1994, Vol. 101, No. 4, 547-567 | Amos Tversky and Derek J. Koehler
The article introduces a new theory of subjective probability called Support Theory, which posits that different descriptions of the same event can lead to different judgments. The theory is based on the idea that probability judgments are influenced by the explicitness of the descriptions rather than the events themselves. Key features of Support Theory include:
1. **Nonextensionality**: The theory relaxes the extensionality principle, which states that events with the same extension should have the same probability. Instead, it allows for different descriptions of the same event to produce systematically different judgments.
2. **Unpacking Principle**: Judged probability increases when the focal hypothesis is unpacked and decreases when the alternative hypothesis is unpacked. This principle is consistent with experimental evidence.
3. **Subadditivity**: Judged probabilities are subadditive for implicit disjunctions, meaning that the probability of an implicit hypothesis is less than the sum of its components. This is in contrast to classical and revisionist models of belief.
4. **Enhancement**: The theory predicts that evidence that is more compatible with the hypotheses under study will induce greater subadditivity.
5. **Ordinal Generalization**: The theory can be extended to ordinal judgments, where probability judgments are treated as ordinal rather than cardinal.
6. **Conditional Probability**: The theory provides a representation of conditional probability, showing how new evidence can revise the support function.
The article reviews experimental evidence supporting these predictions, including studies on the unpacking effect, binary complementarity, and subadditivity in both laypeople and experts. The findings suggest that Support Theory offers a unified account of various empirical phenomena and provides new insights into the nature of subjective probability.The article introduces a new theory of subjective probability called Support Theory, which posits that different descriptions of the same event can lead to different judgments. The theory is based on the idea that probability judgments are influenced by the explicitness of the descriptions rather than the events themselves. Key features of Support Theory include:
1. **Nonextensionality**: The theory relaxes the extensionality principle, which states that events with the same extension should have the same probability. Instead, it allows for different descriptions of the same event to produce systematically different judgments.
2. **Unpacking Principle**: Judged probability increases when the focal hypothesis is unpacked and decreases when the alternative hypothesis is unpacked. This principle is consistent with experimental evidence.
3. **Subadditivity**: Judged probabilities are subadditive for implicit disjunctions, meaning that the probability of an implicit hypothesis is less than the sum of its components. This is in contrast to classical and revisionist models of belief.
4. **Enhancement**: The theory predicts that evidence that is more compatible with the hypotheses under study will induce greater subadditivity.
5. **Ordinal Generalization**: The theory can be extended to ordinal judgments, where probability judgments are treated as ordinal rather than cardinal.

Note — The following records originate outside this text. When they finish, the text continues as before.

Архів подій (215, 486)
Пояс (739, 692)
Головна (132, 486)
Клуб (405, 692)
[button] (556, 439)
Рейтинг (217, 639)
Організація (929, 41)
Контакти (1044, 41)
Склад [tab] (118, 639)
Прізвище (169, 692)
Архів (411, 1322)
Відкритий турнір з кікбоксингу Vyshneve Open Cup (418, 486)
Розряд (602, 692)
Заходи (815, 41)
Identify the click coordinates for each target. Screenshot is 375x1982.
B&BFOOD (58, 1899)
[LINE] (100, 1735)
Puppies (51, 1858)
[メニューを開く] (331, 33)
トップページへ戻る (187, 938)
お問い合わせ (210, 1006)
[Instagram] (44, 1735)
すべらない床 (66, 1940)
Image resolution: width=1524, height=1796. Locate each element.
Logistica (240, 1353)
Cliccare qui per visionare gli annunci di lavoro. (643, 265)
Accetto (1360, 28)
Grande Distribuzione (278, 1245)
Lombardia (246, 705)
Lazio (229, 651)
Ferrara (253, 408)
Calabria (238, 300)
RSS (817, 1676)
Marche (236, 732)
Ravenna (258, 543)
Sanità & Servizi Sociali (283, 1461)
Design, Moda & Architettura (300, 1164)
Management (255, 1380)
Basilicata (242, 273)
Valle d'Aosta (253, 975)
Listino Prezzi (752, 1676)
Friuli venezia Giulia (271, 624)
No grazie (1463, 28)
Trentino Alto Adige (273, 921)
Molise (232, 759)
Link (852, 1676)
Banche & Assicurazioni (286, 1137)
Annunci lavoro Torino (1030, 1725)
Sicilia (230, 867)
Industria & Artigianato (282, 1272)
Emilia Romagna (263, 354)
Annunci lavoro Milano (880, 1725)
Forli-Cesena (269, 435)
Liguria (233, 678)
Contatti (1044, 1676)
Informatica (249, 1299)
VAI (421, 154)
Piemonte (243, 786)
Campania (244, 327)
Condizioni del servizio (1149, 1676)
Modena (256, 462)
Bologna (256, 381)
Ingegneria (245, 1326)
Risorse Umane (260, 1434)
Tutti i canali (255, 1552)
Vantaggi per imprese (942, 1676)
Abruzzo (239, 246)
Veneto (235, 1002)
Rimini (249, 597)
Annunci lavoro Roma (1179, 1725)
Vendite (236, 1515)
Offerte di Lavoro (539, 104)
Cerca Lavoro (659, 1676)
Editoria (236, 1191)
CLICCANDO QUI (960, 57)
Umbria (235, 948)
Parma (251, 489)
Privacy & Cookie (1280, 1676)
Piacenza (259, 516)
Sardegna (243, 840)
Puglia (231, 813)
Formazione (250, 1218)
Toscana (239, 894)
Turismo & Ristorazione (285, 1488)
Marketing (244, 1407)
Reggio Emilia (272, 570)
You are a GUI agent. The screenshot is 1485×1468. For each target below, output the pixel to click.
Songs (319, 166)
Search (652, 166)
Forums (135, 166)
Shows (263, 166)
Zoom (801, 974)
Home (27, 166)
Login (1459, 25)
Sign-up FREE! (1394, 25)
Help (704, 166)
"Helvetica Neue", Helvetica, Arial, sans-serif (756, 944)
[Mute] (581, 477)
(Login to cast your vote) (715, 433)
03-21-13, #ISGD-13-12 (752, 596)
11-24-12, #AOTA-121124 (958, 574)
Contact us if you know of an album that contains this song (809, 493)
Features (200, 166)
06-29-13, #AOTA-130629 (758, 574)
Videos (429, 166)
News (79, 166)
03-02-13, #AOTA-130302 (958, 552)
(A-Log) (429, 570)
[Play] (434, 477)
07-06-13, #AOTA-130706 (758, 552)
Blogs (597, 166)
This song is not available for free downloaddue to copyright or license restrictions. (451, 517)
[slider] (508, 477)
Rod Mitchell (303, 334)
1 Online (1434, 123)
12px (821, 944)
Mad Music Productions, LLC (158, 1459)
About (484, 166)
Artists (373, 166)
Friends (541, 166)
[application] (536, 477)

6. **Conditional Probability**: The theory provides a representation of conditional probability, showing how new evidence can revise the support function.
The article reviews experimental evidence supporting these predictions, including studies on the unpacking effect, binary complementarity, and subadditivity in both laypeople and experts. The findings suggest that Support Theory offers a unified account of various empirical phenomena and provides new insights into the nature of subjective probability.